Safety Indicators and Metrics

Metric Hygiene Explained: 4 Data Defects

Metric hygiene keeps safety dashboards credible by removing four data defects that make trends, comparisons, and executive decisions unreliable.

By 5 min read
metrics dashboard representing metric hygiene explained 4 data defects — Metric Hygiene Explained: 4 Data Defects

Key takeaways

  1. 01Audit duplicate counts before comparing sites, because one unresolved field condition can appear in several trackers and inflate perceived action.
  2. 02Mark every definition change in the trend line so leaders do not confuse reporting drift with real safety improvement.
  3. 03Replace generic denominators when the exposure question needs task counts, permit counts, entries, inspections, or other risk-specific units.
  4. 04Calibrate classifications with real cases so the dashboard compares risk patterns rather than the labeling habits of different supervisors.
  5. 05Use Andreza Araujo's safety culture work to turn safety metrics into decision-grade evidence, not attractive charts with weak foundations.

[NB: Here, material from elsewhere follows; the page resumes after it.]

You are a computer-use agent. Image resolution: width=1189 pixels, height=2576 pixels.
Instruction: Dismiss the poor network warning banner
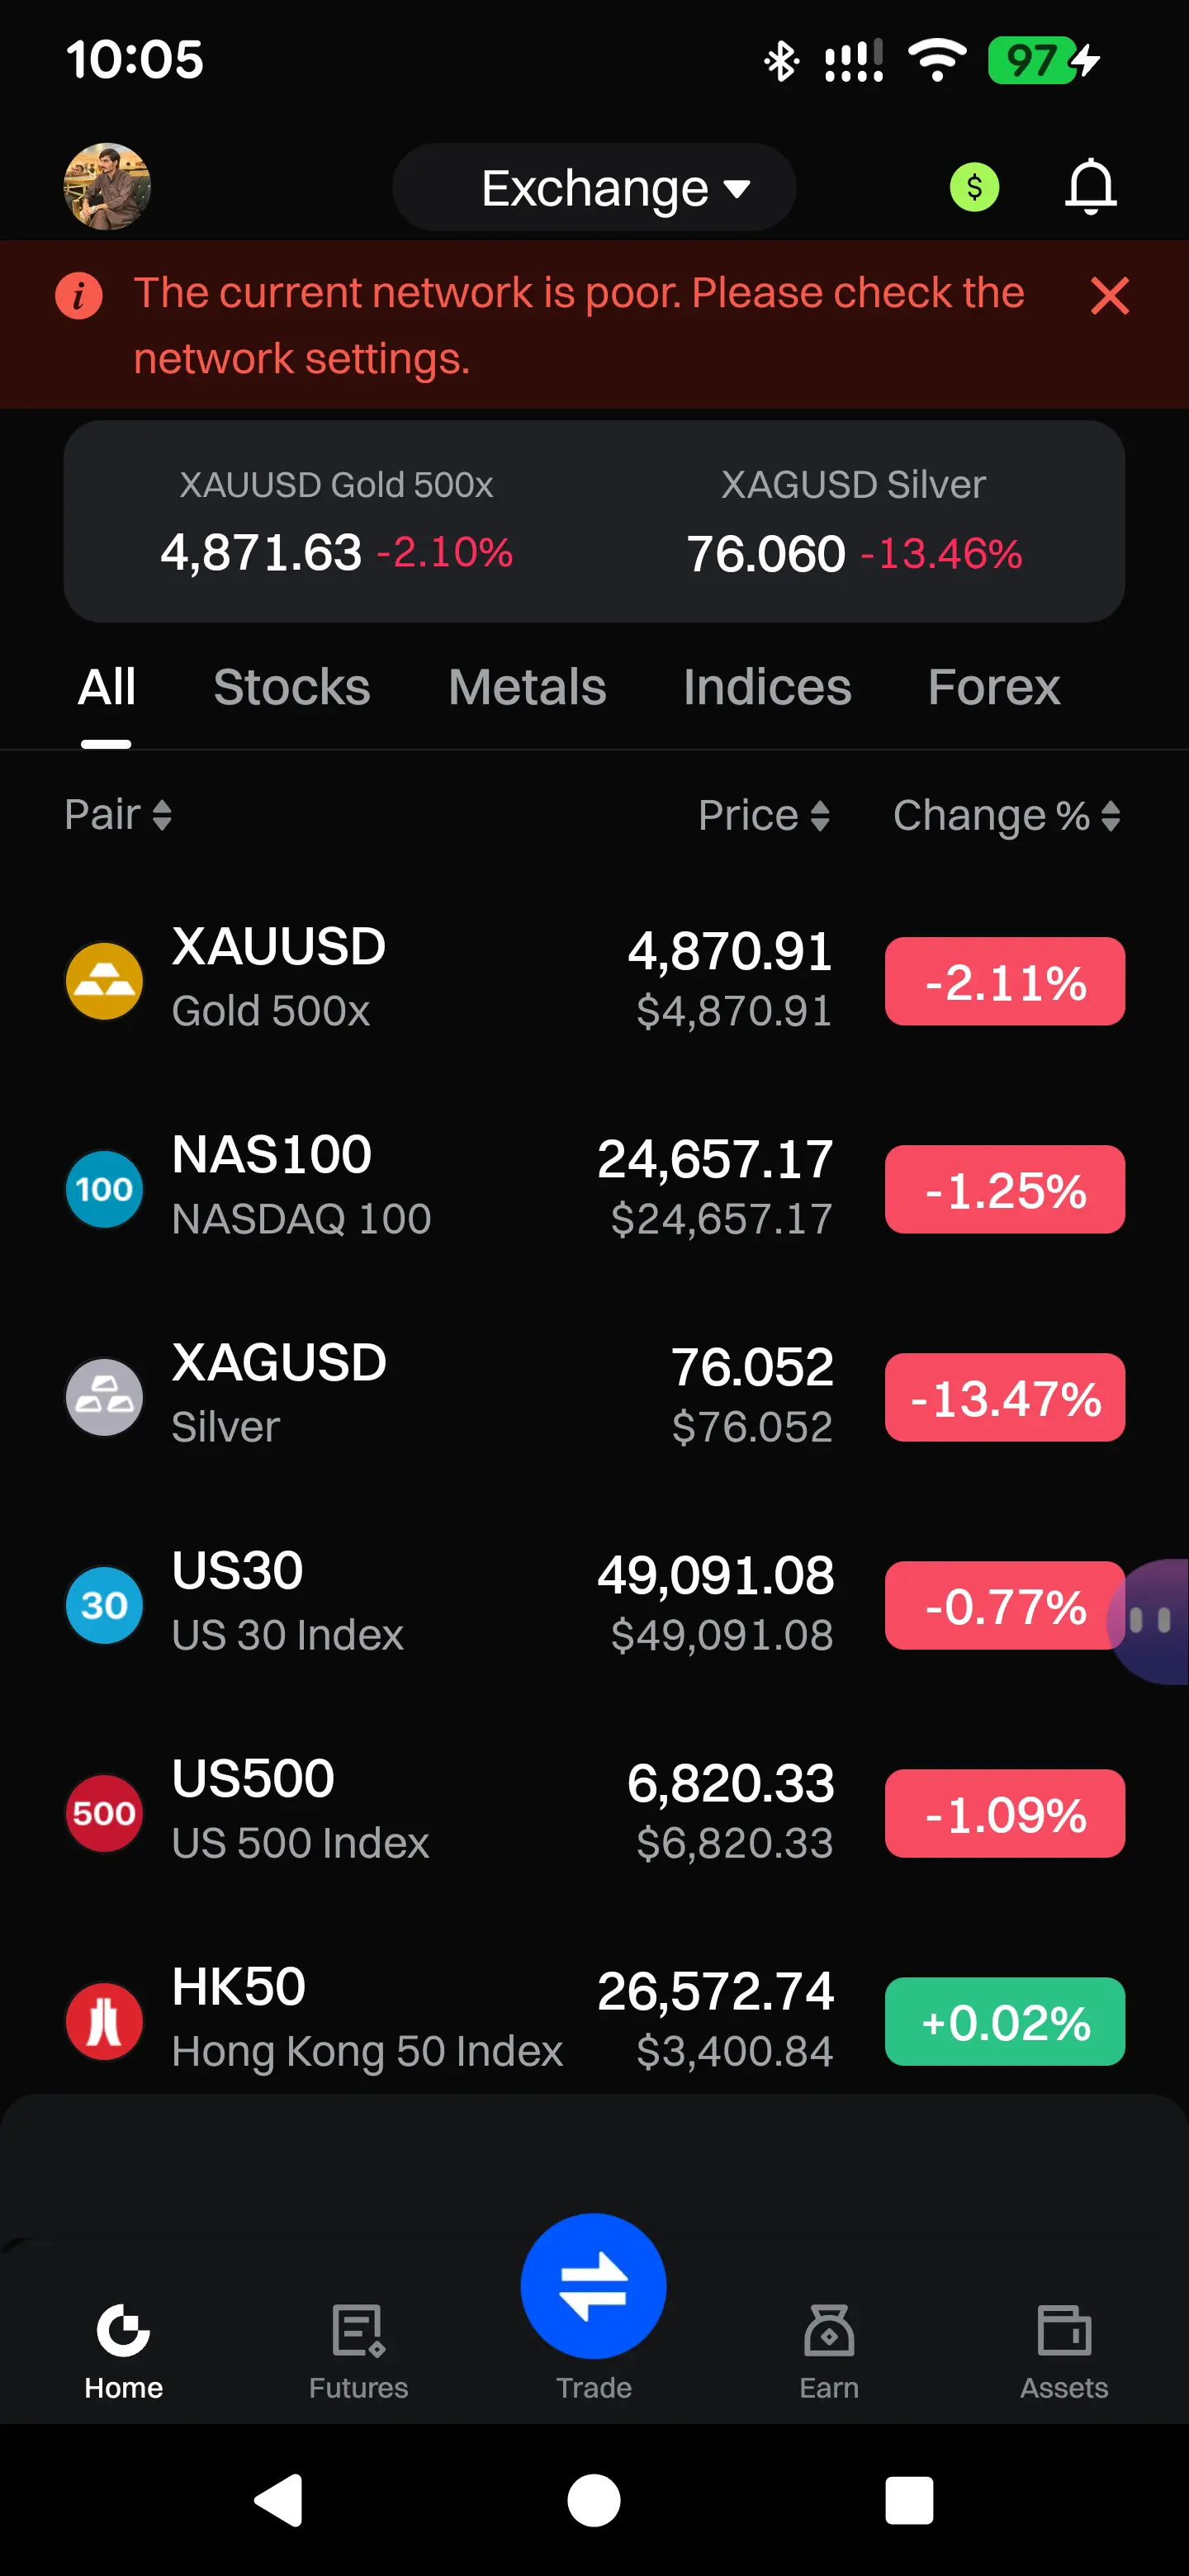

Metric hygiene is the discipline of keeping safety indicators clean enough for decisions, which means each metric has a stable definition, reliable source, current owner, clear calculation rule, and visible limit. Without hygiene, dashboards can look precise while quietly mixing duplicates, stale records, weak denominators, and inconsistent classifications.

A safety dashboard can be visually polished and still be unsafe as a management instrument. The risk appears when leaders treat a number as neutral evidence, although the number was built from records whose definitions, ownership, and timing changed without anyone noticing.

The thesis is simple enough to test in any monthly review. Metric hygiene matters because a dirty indicator does not merely describe risk badly. It can send budget, supervision, audits, and corrective action toward the wrong problem.

Definition

Metric hygiene refers to the routines that keep safety data fit for operational and executive decisions. It includes metric definitions, source ownership, refresh dates, calculation logic, classification rules, denominator discipline, and review cadence. A hygienic metric can be challenged and rebuilt by another competent person using the same rule.

Andreza Araujo's work on safety culture treats culture as observable decision patterns, not as declared intention. The same logic applies to indicators. If leaders claim to manage risk but tolerate numbers nobody can explain, the decision pattern is not disciplined risk management. It is confidence borrowed from formatting.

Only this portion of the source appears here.